Do global equity funds generate alpha after accounting for both equity and currency factors? In their October 2016 paper entitled “Global Equity Fund Performance Evaluation with Equity and Currency Style Factors”, David Gallagher, Graham Harman, Camille Schmidt and Geoff Warren measure the performance of global equity funds based on their quarterly holdings after adjusting for market return, six widely used equity factor returns and three widely used currency exchange factor returns. The six equity factors are size (market capitalization), value (average of book-to-market and cash flow-to-price ratios), momentum (return from 12 months ago to one month ago in local currency), investment (quarterly change in total assets), profitability (return-on-equity) and illiquidity (impact of trading). The three currency exchange factors are trend (3-month average exchange rate minus 12-month average exchange rate), carry (reflecting short-term interest rate differences) and value (based on deviation from purchasing power parity). They also test developed and emerging markets holdings of these funds separately. Using quarterly stock holding weights for 90 institutional global equity funds priced in U.S. dollars, and contemporaneous equity and currency exchange factor return data, during 2002 through 2012, they find that:

  • The sample of funds holds stocks from 43 different countries, encompassing 33 currencies. The number of funds increases from an average of 12 in 2002 to 63 in 2012. The number of stocks held is relatively stable, ranging from 120 to 195.
  • Market-adjusted return of the sample (relative to the MSCI All Country World Index (ACWI)
    or the MSCI World Index) is 0.19% per quarter.
  • All six equity factors and all three currency factors help explain performance of global equity funds.
  • Five of six equity factors have significant return premiums. Momentum does not, largely due to large negative returns during 2009.
  • Carry and value currency exchange factors exhibit significant return premiums (negative and positive, respectively).
  • Global equity funds:
    • Tilt on average toward large stocks (relative to local markets), profitable stocks, low-momentum stocks, stocks from countries with low interest rates and overvalued currencies.
    • Exhibit no stock-picking skill overall, with average quarterly 9-factor alpha -0.18% (see the chart below for the distribution).
    • Exhibit (but without statistical significance) stock-picking skill in emerging markets, with average quarterly 9-factor alpha 1.04%.
    • Generate significantly negative (insignificantly positive) alpha when tilted toward high value, low momentum and low profitability (oppositely).
  • Results suggest that investors could capture outperforming factors like value more reliably via mechanical (smart beta) funds than via active funds.

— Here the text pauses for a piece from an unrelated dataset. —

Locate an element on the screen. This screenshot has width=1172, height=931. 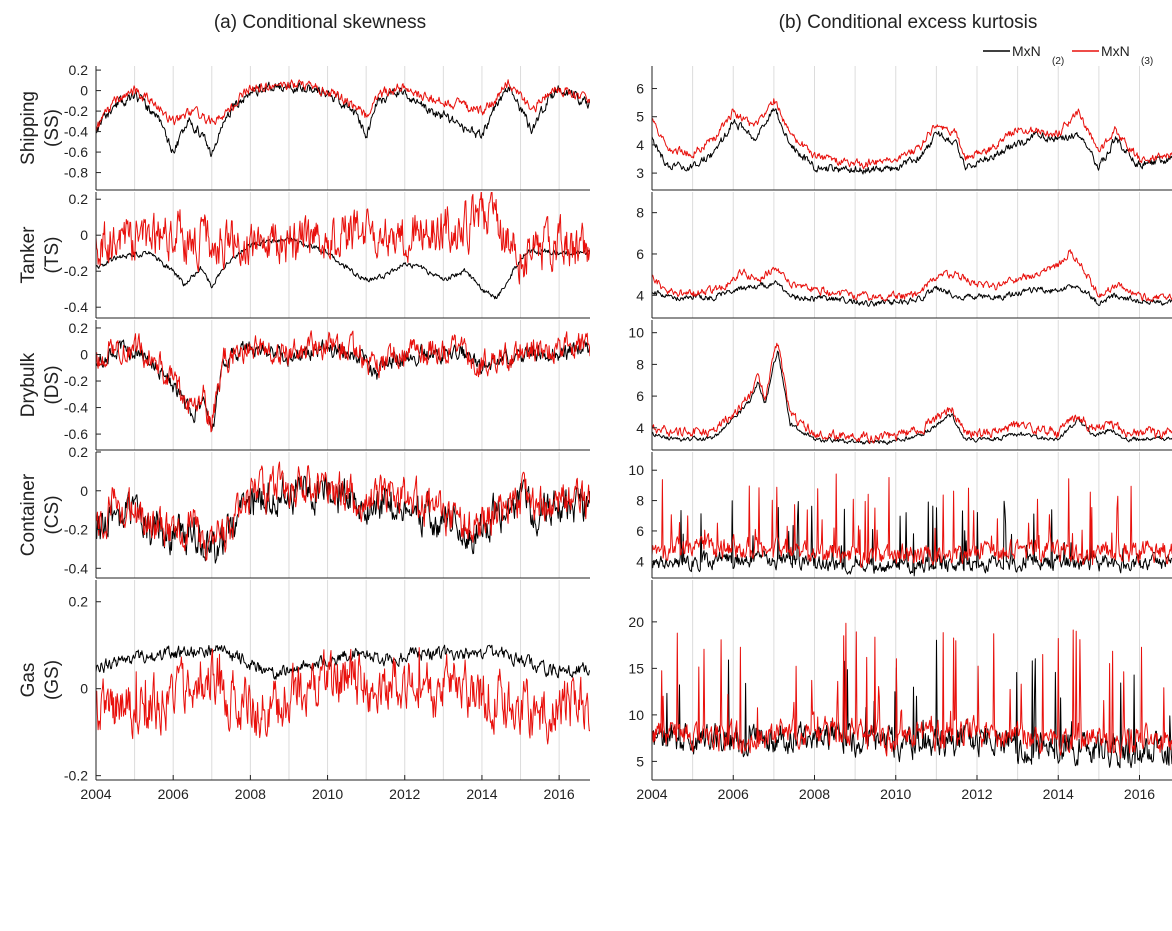
x-tick-label: 2006 is located at coordinates (734, 794).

The following chart, taken from the paper, shows the distribution of 9-factor (equity and currency exchange factors) alphas across the 1,649 fund-quarter observations during the sample period. Median quarterly alpha is -0.02%, and 50% of observations are positive. A majority of funds generate negative alpha for seven of 11 years (exceptions are 2002, 2008, 2011 and 2012). Average quarterly alpha is -0.06% (-0.40%) over 29 (15) quarters when the return for the MSCI ACWI is higher (lower) than the risk-free rate.

distribution-of-global-equity-fund-quarterly-alphas

In summary, evidence indicates that global equity funds do not generate positive alpha after accounting for six equity factors and three currency exchange factors.

Cautions regarding findings include:

  • The sample period is short in terms of variety of economic/market conditions.
  • Realizing the statistical results outlined above reliably would require holding many global equity funds.